**Your objective**
Rewrite everything in the material from the line containing "You are a computer-use agent. This" down to the line containing "pyautogui.click(x=61, y=150)", swapping "chip" for "button" and leaving all else as it stands. Omit the pictures from your answer.

**Data listing**
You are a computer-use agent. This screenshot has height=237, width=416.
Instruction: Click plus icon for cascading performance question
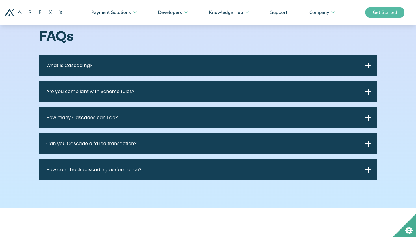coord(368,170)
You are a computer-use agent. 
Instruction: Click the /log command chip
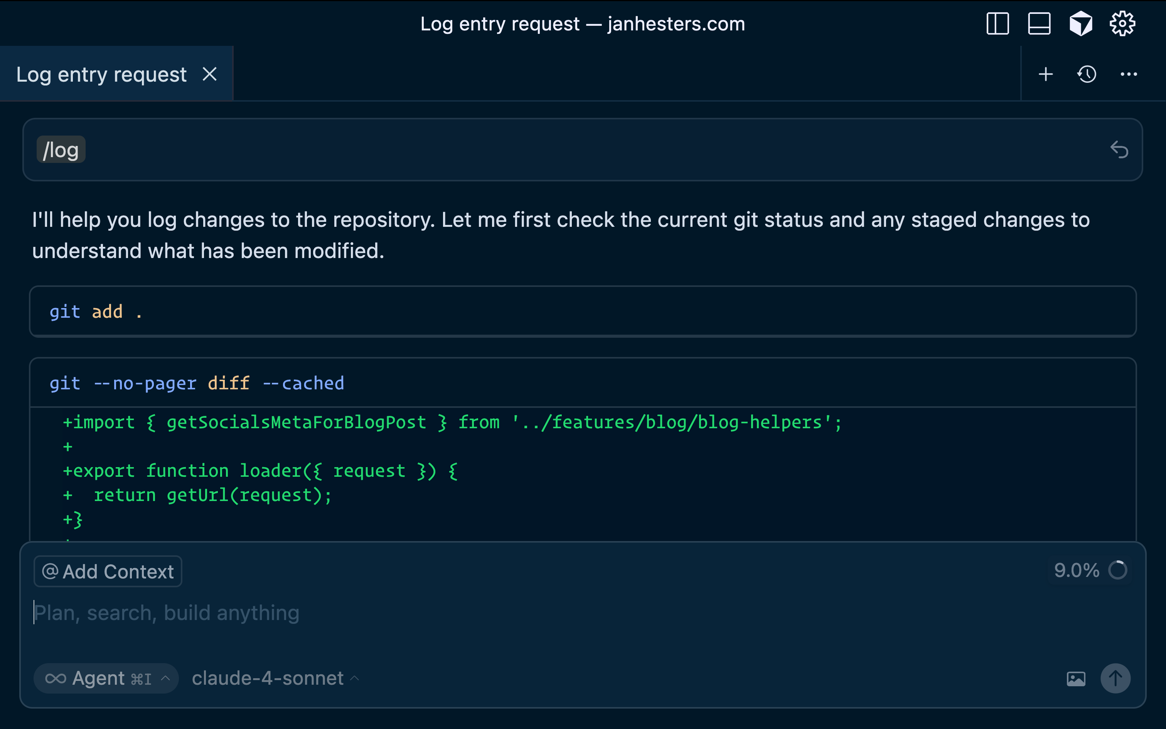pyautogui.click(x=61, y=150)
* * *
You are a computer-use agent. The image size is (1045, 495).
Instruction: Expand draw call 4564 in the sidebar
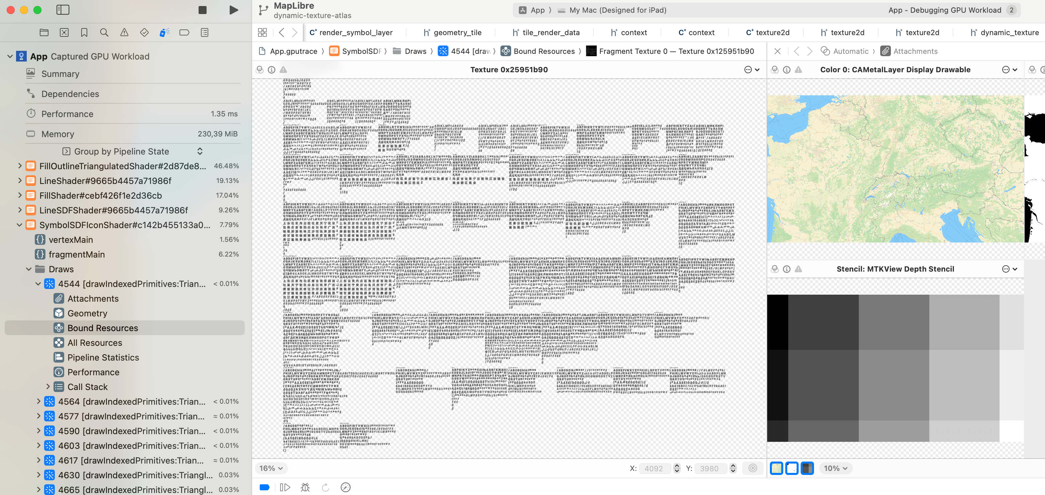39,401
...
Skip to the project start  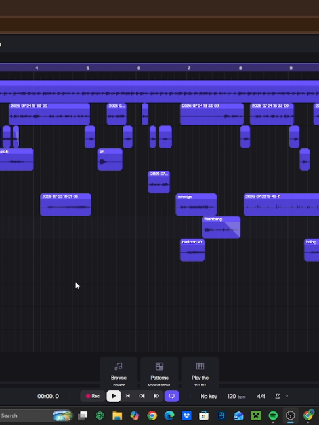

**Exercise answer**
You are a computer-use agent. This screenshot has height=237, width=416.
Instruction: Click plus icon for cascading performance question
coord(368,170)
You are a computer-use agent. 
Instruction: Click the /log command button
pyautogui.click(x=61, y=150)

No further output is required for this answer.